§ **Given exercise**:
Copy out each of the records below word for word, keeping every line.

════

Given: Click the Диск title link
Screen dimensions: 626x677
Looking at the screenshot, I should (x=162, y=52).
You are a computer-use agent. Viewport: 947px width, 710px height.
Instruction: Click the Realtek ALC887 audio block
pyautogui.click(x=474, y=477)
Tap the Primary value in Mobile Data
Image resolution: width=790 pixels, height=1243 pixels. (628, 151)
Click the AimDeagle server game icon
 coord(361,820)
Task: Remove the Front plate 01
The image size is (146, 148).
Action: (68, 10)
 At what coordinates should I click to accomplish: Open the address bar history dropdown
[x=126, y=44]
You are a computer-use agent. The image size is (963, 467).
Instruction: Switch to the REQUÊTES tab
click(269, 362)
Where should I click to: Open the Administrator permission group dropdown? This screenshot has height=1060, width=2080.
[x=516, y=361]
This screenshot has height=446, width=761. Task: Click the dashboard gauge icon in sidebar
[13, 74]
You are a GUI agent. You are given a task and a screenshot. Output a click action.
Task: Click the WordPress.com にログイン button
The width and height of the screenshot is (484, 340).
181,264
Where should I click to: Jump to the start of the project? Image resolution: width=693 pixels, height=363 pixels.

════

§ **Full response**:
Given: Click the Диск title link
Screen dimensions: 626x677
Looking at the screenshot, I should (x=162, y=52).
You are a computer-use agent. Viewport: 947px width, 710px height.
Instruction: Click the Realtek ALC887 audio block
pyautogui.click(x=474, y=477)
Tap the Primary value in Mobile Data
Image resolution: width=790 pixels, height=1243 pixels. (628, 151)
Click the AimDeagle server game icon
 coord(361,820)
Task: Remove the Front plate 01
The image size is (146, 148).
Action: (68, 10)
 At what coordinates should I click to accomplish: Open the address bar history dropdown
[x=126, y=44]
You are a computer-use agent. The image size is (963, 467).
Instruction: Switch to the REQUÊTES tab
click(269, 362)
Where should I click to: Open the Administrator permission group dropdown? This screenshot has height=1060, width=2080.
[x=516, y=361]
This screenshot has height=446, width=761. Task: Click the dashboard gauge icon in sidebar
[13, 74]
You are a GUI agent. You are given a task and a screenshot. Output a click action.
Task: Click the WordPress.com にログイン button
The width and height of the screenshot is (484, 340).
181,264
Where should I click to: Jump to the start of the project? Image resolution: width=693 pixels, height=363 pixels.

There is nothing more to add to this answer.